Collection entries
=== Begin Enclosure ===
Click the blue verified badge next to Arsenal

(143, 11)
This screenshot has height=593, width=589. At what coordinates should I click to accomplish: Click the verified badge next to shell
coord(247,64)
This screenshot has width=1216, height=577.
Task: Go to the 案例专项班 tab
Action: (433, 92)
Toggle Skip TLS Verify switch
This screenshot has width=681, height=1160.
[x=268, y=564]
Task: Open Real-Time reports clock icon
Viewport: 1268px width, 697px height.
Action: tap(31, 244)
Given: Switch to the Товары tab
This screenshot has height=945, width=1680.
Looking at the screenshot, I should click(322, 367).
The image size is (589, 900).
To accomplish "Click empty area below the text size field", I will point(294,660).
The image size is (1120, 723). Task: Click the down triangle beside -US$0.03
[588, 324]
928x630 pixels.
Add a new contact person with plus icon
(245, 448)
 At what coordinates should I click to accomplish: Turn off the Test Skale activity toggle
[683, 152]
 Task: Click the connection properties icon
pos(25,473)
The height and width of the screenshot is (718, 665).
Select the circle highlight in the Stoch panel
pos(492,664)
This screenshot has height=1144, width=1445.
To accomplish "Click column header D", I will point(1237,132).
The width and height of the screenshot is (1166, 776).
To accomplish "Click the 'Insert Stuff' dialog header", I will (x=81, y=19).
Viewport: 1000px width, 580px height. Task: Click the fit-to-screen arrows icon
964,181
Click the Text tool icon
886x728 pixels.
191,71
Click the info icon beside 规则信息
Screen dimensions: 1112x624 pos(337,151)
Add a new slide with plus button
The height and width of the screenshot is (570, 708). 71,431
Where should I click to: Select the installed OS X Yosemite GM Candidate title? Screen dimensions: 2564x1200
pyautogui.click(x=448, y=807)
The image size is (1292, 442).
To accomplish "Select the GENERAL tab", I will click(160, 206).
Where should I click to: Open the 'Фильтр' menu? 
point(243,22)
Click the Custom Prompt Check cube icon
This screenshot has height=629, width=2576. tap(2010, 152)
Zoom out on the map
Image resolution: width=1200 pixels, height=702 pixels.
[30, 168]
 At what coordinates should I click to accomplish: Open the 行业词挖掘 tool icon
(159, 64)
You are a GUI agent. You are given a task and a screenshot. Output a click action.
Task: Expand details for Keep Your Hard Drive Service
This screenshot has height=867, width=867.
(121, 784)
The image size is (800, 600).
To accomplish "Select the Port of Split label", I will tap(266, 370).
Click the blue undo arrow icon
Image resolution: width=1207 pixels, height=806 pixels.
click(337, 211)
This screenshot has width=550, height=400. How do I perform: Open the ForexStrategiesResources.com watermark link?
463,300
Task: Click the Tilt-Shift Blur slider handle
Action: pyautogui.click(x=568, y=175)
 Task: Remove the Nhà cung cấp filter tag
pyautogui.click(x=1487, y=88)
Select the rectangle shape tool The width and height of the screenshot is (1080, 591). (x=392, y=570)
=== End Enclosure ===
▶ **YOUR OBJECTIVE**
Each record is to be given again in full, exactly as it reads.

▶ **OUTPUT OF THE TASK**
Click the blue verified badge next to Arsenal

(143, 11)
This screenshot has height=593, width=589. At what coordinates should I click to accomplish: Click the verified badge next to shell
coord(247,64)
This screenshot has width=1216, height=577.
Task: Go to the 案例专项班 tab
Action: (433, 92)
Toggle Skip TLS Verify switch
This screenshot has width=681, height=1160.
[x=268, y=564]
Task: Open Real-Time reports clock icon
Viewport: 1268px width, 697px height.
Action: tap(31, 244)
Given: Switch to the Товары tab
This screenshot has height=945, width=1680.
Looking at the screenshot, I should click(322, 367).
The image size is (589, 900).
To accomplish "Click empty area below the text size field", I will point(294,660).
The image size is (1120, 723). Task: Click the down triangle beside -US$0.03
[588, 324]
928x630 pixels.
Add a new contact person with plus icon
(245, 448)
 At what coordinates should I click to accomplish: Turn off the Test Skale activity toggle
[683, 152]
 Task: Click the connection properties icon
pos(25,473)
The height and width of the screenshot is (718, 665).
Select the circle highlight in the Stoch panel
pos(492,664)
This screenshot has height=1144, width=1445.
To accomplish "Click column header D", I will point(1237,132).
The width and height of the screenshot is (1166, 776).
To accomplish "Click the 'Insert Stuff' dialog header", I will (x=81, y=19).
Viewport: 1000px width, 580px height. Task: Click the fit-to-screen arrows icon
964,181
Click the Text tool icon
886x728 pixels.
191,71
Click the info icon beside 规则信息
Screen dimensions: 1112x624 pos(337,151)
Add a new slide with plus button
The height and width of the screenshot is (570, 708). 71,431
Where should I click to: Select the installed OS X Yosemite GM Candidate title? Screen dimensions: 2564x1200
pyautogui.click(x=448, y=807)
The image size is (1292, 442).
To accomplish "Select the GENERAL tab", I will click(160, 206).
Where should I click to: Open the 'Фильтр' menu? 
point(243,22)
Click the Custom Prompt Check cube icon
This screenshot has height=629, width=2576. tap(2010, 152)
Zoom out on the map
Image resolution: width=1200 pixels, height=702 pixels.
[30, 168]
 At what coordinates should I click to accomplish: Open the 行业词挖掘 tool icon
(159, 64)
You are a GUI agent. You are given a task and a screenshot. Output a click action.
Task: Expand details for Keep Your Hard Drive Service
This screenshot has height=867, width=867.
(121, 784)
The image size is (800, 600).
To accomplish "Select the Port of Split label", I will tap(266, 370).
Click the blue undo arrow icon
Image resolution: width=1207 pixels, height=806 pixels.
click(337, 211)
This screenshot has width=550, height=400. How do I perform: Open the ForexStrategiesResources.com watermark link?
463,300
Task: Click the Tilt-Shift Blur slider handle
Action: pyautogui.click(x=568, y=175)
 Task: Remove the Nhà cung cấp filter tag
pyautogui.click(x=1487, y=88)
Select the rectangle shape tool The width and height of the screenshot is (1080, 591). (x=392, y=570)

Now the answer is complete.